OHCA Secretary Clay Bullard said the agency is operating with thin cash reserves—about a five- to six-week window—and that while FY26 can be managed, FY27 will strain operations without additional appropriations. He and CFO Josh Richards emphasized that actuarial projections and utilization assumptions drive the request: each 1 percentage-point error in utilization forecasts equals roughly $20–$21 million in additional costs.

The request covers several categories: ongoing Medicaid expansion costs (estimated state share about $250 million of roughly $2.5 billion in total expansion spend), administrative and systems costs associated with implementing federal HR1 rules (including work requirements and six-month eligibility redeterminations), and a package tied to rural health transformation grants and investments. Melissa Miller, the agency’s State Medicaid Director, said the expansion population shows higher utilization now and that the agency expects expansion-related costs to continue rising in the near term.

Bullard described a $55.1 million systems and infrastructure line intended to build a statewide technical platform (including AI-assisted document ingestion) to implement HR1-driven work-verification and redetermination processes for hundreds of thousands of members. He said OHCA is contracting a vendor whose work will be shared with other state agencies to avoid duplication.

Bullard and Josh Richards defended recent moves toward value-based managed care, saying early results show some providers who engaged with the model have improved financial performance and outcome metrics; the agency monitors claim timeliness and requires plans to pay 95% of clean claims within 14 days and 99% within 90 days. Still, the agency acknowledged transition-related cash-flow pressures for some providers, and Bullard said some poorly prepared providers may exit networks while other providers and the MCOs have capacity to absorb patients.

The hearing also flagged a planned federal rural health transformation award (roughly $223 million awarded with the state estimating up to $400 million in funds flowing to rural providers over two rounds).
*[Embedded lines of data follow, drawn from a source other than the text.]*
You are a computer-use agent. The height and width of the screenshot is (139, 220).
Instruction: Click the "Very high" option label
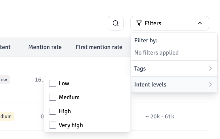click(71, 125)
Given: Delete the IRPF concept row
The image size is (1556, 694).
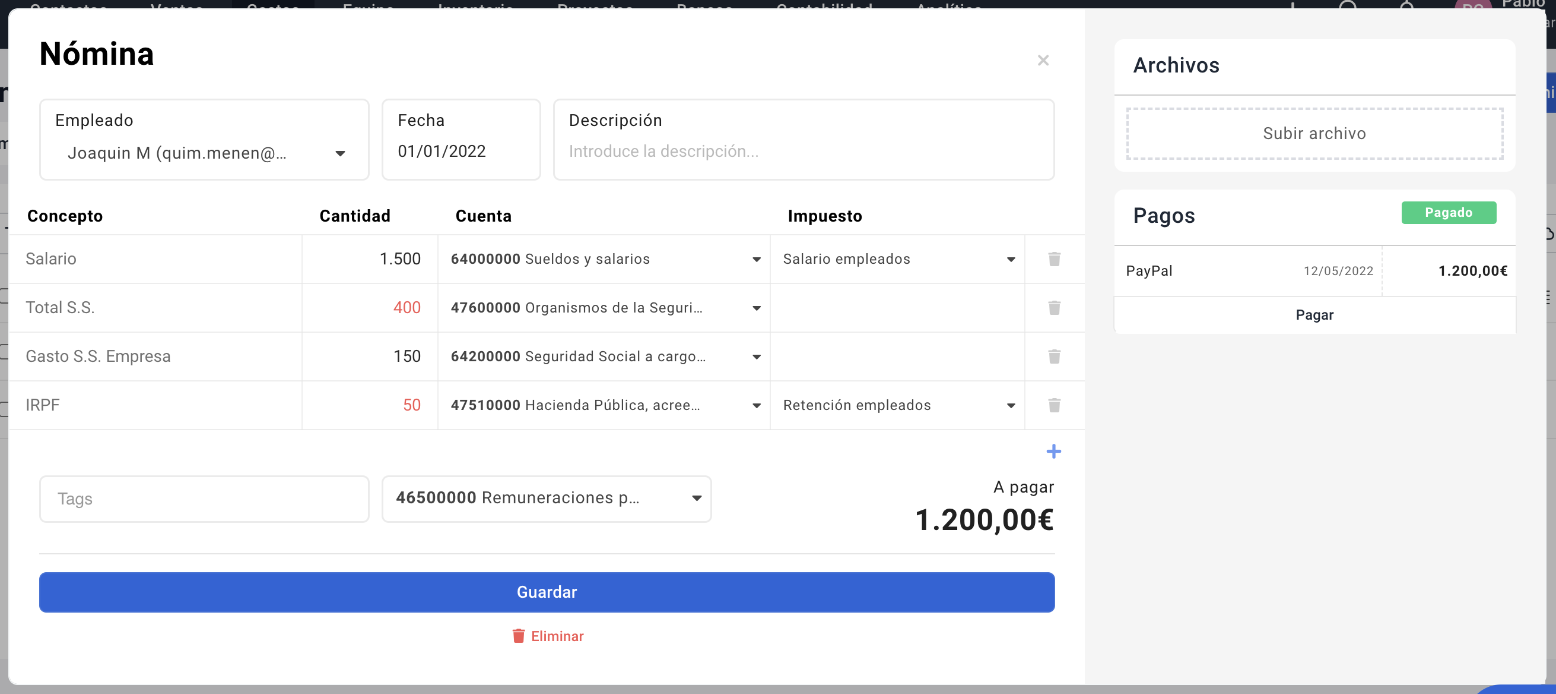Looking at the screenshot, I should (x=1054, y=405).
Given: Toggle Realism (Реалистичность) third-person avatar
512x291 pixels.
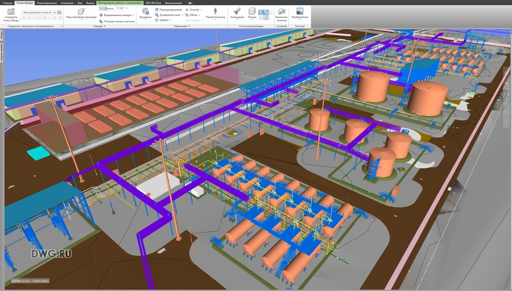Looking at the screenshot, I should [x=215, y=11].
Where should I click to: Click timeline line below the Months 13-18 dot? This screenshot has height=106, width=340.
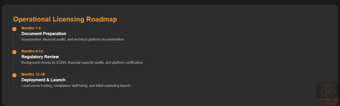13,83
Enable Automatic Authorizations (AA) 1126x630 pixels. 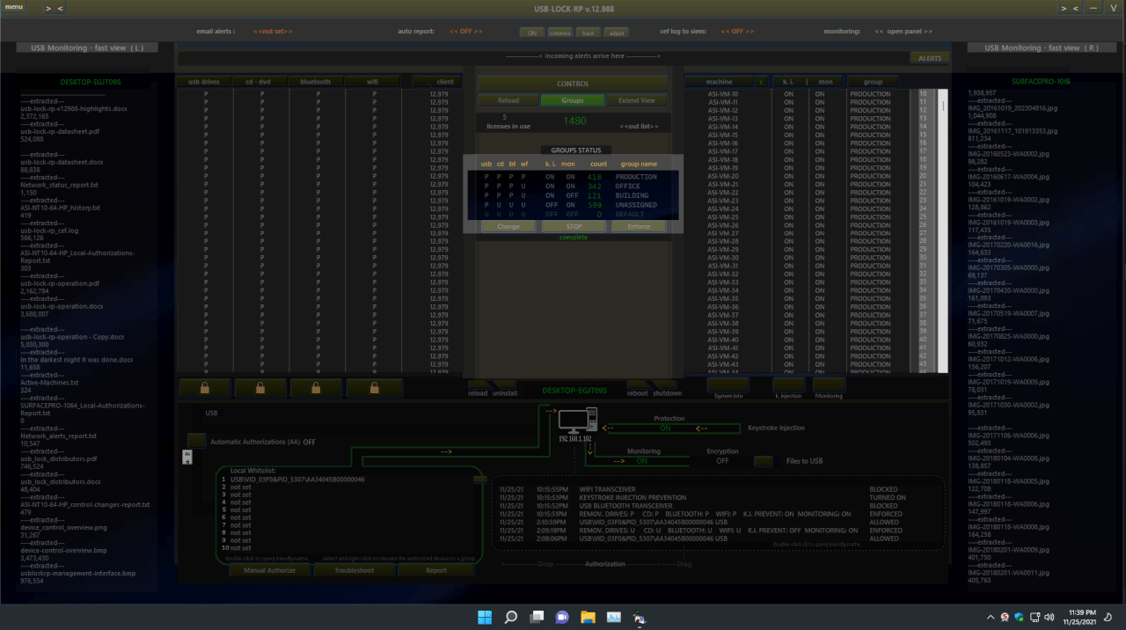[x=196, y=441]
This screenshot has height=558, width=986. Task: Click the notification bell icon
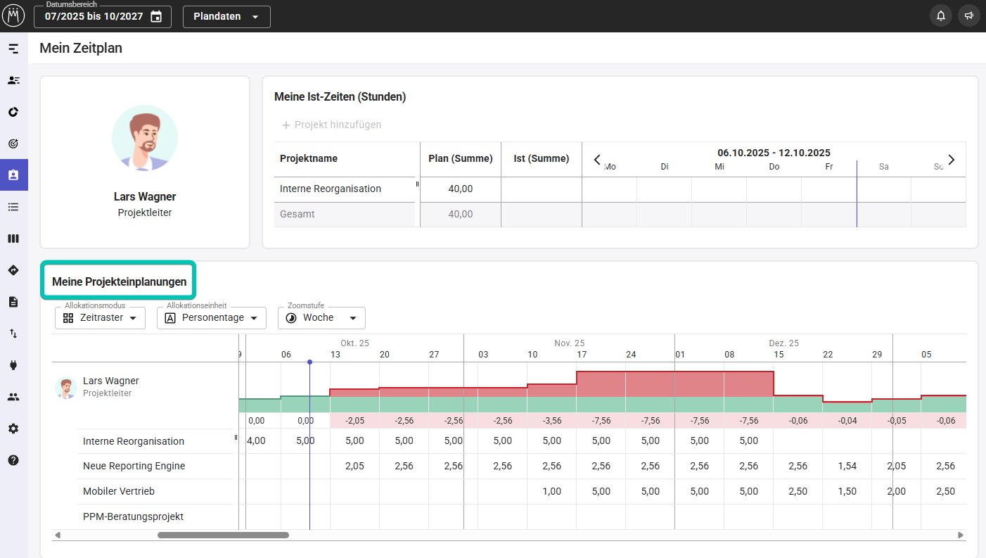click(x=941, y=15)
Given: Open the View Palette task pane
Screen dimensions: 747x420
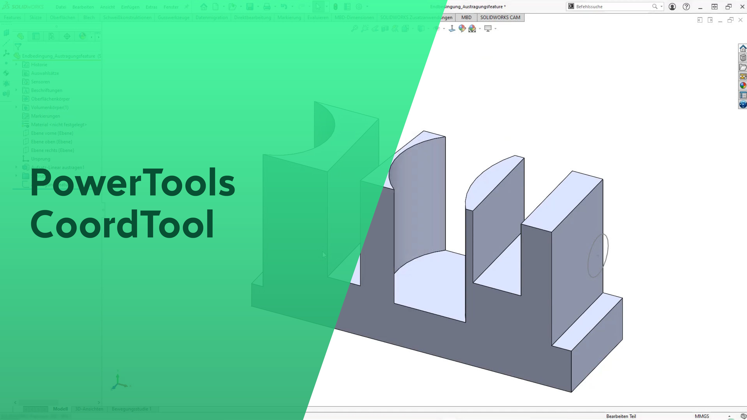Looking at the screenshot, I should point(743,77).
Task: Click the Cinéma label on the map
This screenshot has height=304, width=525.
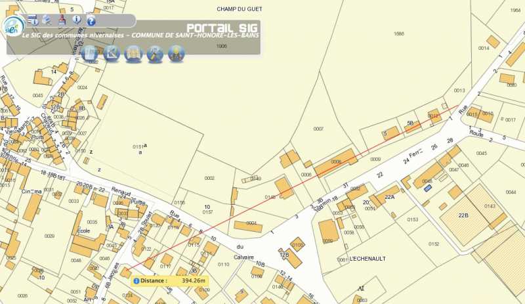Action: click(x=31, y=192)
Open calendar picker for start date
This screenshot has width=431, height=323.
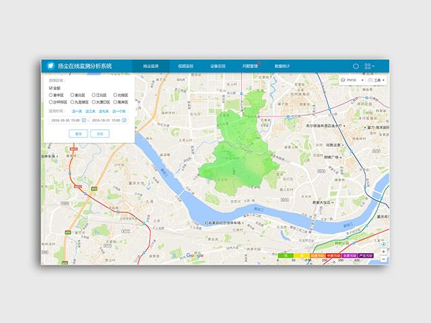84,120
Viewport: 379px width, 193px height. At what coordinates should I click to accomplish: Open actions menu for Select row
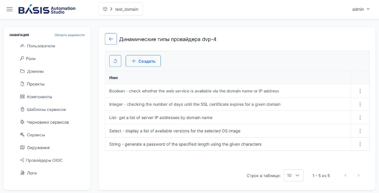click(360, 131)
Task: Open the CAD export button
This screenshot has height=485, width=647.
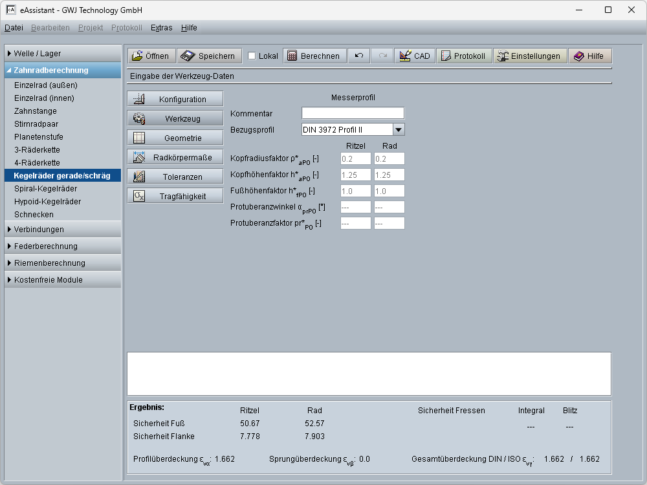Action: [x=415, y=56]
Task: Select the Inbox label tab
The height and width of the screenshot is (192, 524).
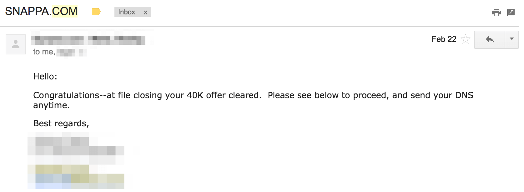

OHCA predicted a near-term utilization increase from improved access and factored in an estimated $40 million of additional provider costs tied to that bolus.

Bullard concluded that if the Legislature chooses to fund some portion as one-time or supplemental money, the executive and appropriations leaders would need to negotiate how much becomes base funding going forward. He said the agency will provide detailed, line-item consequences of cuts and programs that could be reduced if full funding is not approved.

The committee asked OHCA to provide further data on managed-care payments since April 2024, claim-payment lags and the detailed actuarial assumptions behind the FY27 requirement. Bullard and staff committed to follow up with the requested documentation.